▶ _Task to complete_
The response should hold each line from the entries below where "kierowców" is found.

#### Input ####

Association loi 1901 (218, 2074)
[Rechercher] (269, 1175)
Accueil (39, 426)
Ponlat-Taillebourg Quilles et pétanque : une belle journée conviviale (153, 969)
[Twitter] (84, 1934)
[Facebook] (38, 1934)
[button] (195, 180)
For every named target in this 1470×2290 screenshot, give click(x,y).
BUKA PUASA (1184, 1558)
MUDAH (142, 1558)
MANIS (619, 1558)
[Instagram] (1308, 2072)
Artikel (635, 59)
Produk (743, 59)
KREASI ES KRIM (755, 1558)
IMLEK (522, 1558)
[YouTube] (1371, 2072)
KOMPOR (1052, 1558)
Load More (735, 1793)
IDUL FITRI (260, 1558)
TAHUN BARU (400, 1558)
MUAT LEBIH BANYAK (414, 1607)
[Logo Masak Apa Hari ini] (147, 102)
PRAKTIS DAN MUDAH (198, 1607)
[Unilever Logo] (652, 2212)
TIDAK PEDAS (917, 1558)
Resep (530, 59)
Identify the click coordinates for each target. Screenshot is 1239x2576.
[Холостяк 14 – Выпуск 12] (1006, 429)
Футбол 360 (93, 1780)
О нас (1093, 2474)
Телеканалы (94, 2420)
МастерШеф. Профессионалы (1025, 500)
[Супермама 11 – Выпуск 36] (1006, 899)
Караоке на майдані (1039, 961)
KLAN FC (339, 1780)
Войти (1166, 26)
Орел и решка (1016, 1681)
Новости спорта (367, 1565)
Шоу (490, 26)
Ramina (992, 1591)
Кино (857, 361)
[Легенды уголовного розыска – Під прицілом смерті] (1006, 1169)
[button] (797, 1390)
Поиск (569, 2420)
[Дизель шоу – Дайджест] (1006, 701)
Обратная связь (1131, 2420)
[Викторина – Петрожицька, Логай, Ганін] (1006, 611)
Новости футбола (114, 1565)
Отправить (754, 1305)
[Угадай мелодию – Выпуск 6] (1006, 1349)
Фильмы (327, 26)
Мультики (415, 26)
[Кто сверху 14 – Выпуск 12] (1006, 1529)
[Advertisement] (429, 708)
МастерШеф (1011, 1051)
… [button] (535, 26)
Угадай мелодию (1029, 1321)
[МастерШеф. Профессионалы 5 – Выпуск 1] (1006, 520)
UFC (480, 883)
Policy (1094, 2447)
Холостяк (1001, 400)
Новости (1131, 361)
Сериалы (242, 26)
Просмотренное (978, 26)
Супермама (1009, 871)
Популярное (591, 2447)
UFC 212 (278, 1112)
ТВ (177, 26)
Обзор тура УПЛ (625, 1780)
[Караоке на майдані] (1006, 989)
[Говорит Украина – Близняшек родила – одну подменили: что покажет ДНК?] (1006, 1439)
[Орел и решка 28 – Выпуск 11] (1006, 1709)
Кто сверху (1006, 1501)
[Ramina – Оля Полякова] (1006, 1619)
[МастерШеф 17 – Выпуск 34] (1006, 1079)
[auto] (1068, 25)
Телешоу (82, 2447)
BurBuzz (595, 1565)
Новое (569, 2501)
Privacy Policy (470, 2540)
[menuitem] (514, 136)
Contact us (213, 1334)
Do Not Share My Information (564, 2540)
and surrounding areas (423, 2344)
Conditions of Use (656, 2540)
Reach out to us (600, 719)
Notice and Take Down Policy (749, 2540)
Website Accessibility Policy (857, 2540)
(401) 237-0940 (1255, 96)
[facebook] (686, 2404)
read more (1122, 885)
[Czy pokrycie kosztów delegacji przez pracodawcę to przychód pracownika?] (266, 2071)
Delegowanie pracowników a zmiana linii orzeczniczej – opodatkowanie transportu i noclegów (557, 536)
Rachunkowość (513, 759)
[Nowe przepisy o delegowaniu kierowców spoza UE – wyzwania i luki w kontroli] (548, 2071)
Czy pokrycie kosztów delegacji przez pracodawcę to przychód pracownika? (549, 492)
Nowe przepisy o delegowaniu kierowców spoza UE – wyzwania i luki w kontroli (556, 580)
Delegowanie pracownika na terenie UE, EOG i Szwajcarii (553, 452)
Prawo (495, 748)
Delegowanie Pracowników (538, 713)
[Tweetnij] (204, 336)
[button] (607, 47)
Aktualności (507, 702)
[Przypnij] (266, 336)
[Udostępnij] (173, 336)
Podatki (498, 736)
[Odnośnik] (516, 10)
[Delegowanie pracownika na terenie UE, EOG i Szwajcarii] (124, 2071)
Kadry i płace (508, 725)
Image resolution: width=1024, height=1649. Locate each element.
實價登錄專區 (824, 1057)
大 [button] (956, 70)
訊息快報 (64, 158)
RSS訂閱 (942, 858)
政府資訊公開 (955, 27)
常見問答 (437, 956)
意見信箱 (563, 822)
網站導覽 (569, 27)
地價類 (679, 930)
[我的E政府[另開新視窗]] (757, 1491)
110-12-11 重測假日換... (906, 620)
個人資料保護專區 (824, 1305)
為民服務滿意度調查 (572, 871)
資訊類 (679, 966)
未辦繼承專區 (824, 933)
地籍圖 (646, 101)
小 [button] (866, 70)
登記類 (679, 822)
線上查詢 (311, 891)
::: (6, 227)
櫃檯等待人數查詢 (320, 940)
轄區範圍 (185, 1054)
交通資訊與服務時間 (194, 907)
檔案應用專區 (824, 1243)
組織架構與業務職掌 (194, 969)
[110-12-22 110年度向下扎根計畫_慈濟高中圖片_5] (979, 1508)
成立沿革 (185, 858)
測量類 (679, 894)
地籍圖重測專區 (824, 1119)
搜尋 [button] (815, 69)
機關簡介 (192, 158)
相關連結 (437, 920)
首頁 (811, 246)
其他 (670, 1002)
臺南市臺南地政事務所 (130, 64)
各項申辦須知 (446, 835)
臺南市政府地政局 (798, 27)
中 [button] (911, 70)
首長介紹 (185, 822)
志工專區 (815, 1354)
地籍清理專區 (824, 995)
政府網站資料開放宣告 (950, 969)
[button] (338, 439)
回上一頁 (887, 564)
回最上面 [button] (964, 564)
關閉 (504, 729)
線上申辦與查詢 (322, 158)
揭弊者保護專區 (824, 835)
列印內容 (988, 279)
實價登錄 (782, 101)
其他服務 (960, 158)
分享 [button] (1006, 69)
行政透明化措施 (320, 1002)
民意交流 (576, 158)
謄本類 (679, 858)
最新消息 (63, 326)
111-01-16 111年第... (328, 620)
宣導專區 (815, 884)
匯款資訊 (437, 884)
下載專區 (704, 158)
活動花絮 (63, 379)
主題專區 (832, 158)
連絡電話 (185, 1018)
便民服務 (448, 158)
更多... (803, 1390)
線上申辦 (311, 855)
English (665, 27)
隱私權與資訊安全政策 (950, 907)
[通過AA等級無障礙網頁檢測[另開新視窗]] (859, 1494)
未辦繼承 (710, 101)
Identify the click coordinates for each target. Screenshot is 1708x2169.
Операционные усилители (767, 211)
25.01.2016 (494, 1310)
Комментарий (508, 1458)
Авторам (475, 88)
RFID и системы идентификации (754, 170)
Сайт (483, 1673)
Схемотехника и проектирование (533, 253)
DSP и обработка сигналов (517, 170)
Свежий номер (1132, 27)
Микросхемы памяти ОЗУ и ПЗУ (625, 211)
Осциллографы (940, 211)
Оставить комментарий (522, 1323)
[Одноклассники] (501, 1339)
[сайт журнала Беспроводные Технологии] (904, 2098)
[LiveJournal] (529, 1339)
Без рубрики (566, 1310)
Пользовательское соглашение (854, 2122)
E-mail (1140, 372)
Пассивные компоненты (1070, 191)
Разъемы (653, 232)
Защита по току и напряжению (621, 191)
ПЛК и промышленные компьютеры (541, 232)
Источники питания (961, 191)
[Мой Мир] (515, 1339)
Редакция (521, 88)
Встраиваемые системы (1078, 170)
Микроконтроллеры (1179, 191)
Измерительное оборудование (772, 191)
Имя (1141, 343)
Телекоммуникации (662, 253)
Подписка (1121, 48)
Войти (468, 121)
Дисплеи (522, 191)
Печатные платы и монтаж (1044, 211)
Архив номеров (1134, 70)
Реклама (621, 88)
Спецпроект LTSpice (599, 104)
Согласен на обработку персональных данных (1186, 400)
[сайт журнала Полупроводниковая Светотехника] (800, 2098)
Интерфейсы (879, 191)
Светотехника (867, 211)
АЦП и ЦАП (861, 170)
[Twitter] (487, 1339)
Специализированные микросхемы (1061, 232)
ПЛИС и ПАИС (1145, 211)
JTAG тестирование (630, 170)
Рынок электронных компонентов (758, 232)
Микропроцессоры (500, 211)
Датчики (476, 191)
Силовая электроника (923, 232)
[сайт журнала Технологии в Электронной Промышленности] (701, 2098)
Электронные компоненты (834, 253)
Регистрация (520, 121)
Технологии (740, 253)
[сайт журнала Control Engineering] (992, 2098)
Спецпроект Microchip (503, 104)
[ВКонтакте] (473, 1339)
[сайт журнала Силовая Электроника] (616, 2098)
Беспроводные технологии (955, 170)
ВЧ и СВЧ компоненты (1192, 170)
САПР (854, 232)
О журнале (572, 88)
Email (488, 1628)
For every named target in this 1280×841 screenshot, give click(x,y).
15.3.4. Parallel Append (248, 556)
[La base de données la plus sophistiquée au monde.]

####

▶ _Response_
[Nowe przepisy o delegowaniu kierowców spoza UE – wyzwania i luki w kontroli] (548, 2071)
Nowe przepisy o delegowaniu kierowców spoza UE – wyzwania i luki w kontroli (556, 580)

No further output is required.